What is required -
Every line of the material must be given again verbatim. Skip the images.

"""

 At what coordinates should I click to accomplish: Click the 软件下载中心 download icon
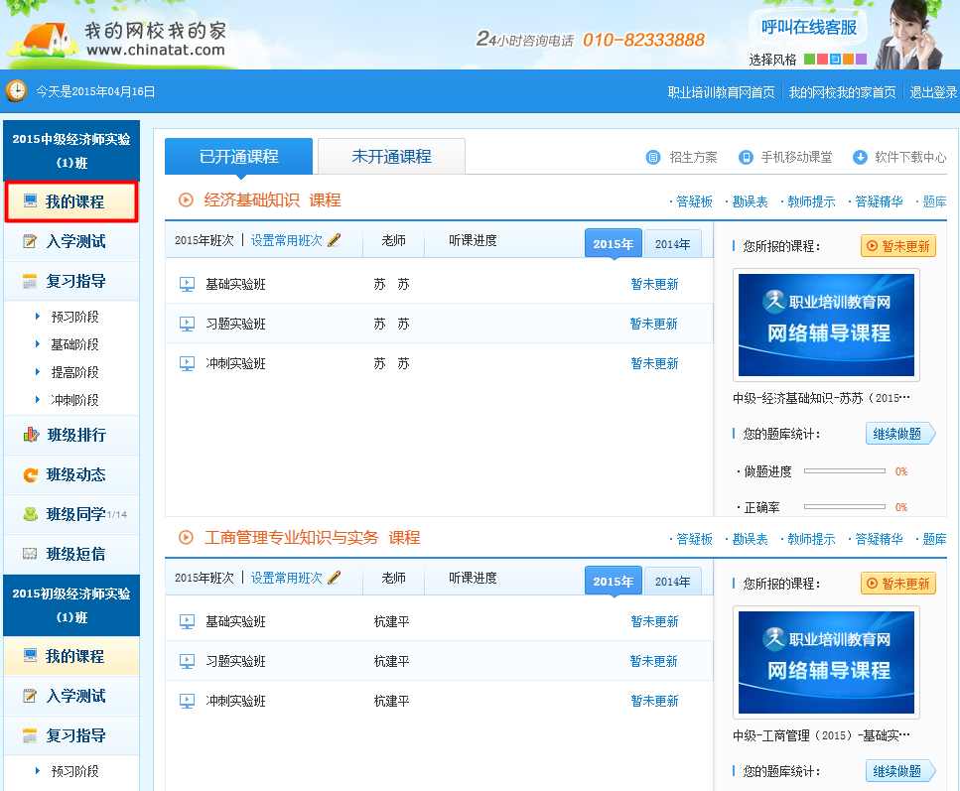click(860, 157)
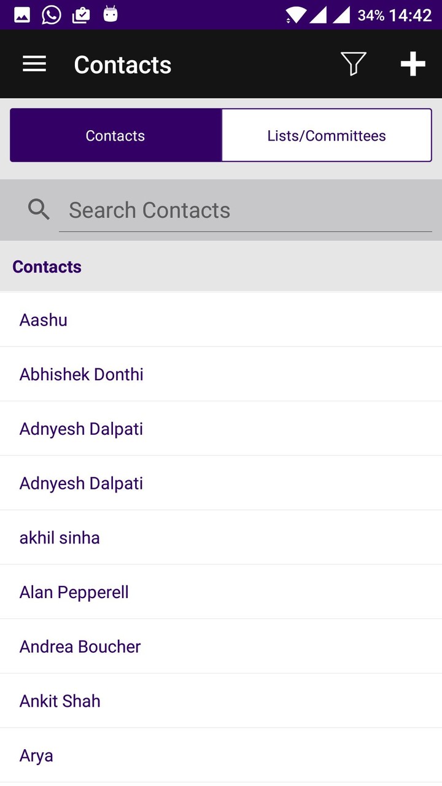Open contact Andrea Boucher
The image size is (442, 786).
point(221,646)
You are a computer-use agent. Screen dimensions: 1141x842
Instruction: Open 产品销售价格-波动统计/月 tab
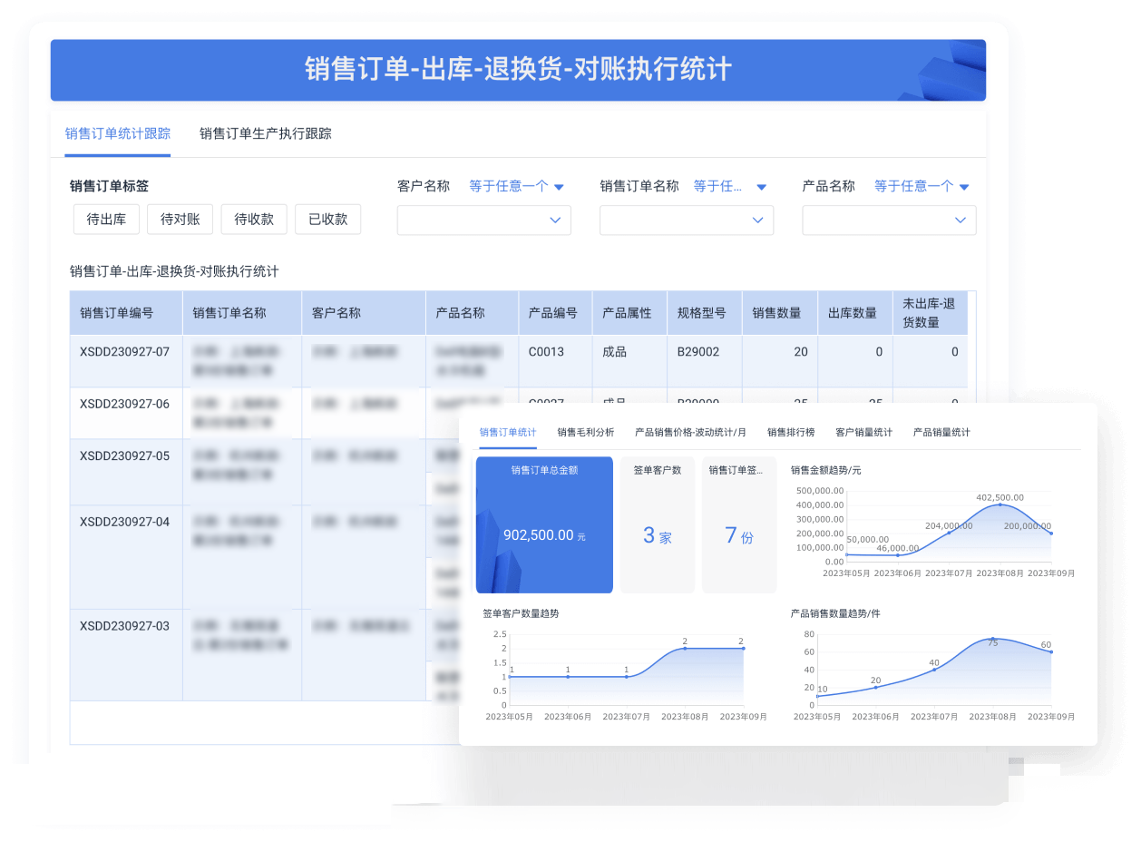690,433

"""

Exercise solution -
 At what coordinates should I click to accomplish: Click the 软件下载中心 download icon
click(860, 157)
Open contact Andrea Boucher
The image size is (442, 786).
point(221,646)
You are a computer-use agent. Screen dimensions: 1141x842
Instruction: Open 产品销售价格-波动统计/月 tab
690,433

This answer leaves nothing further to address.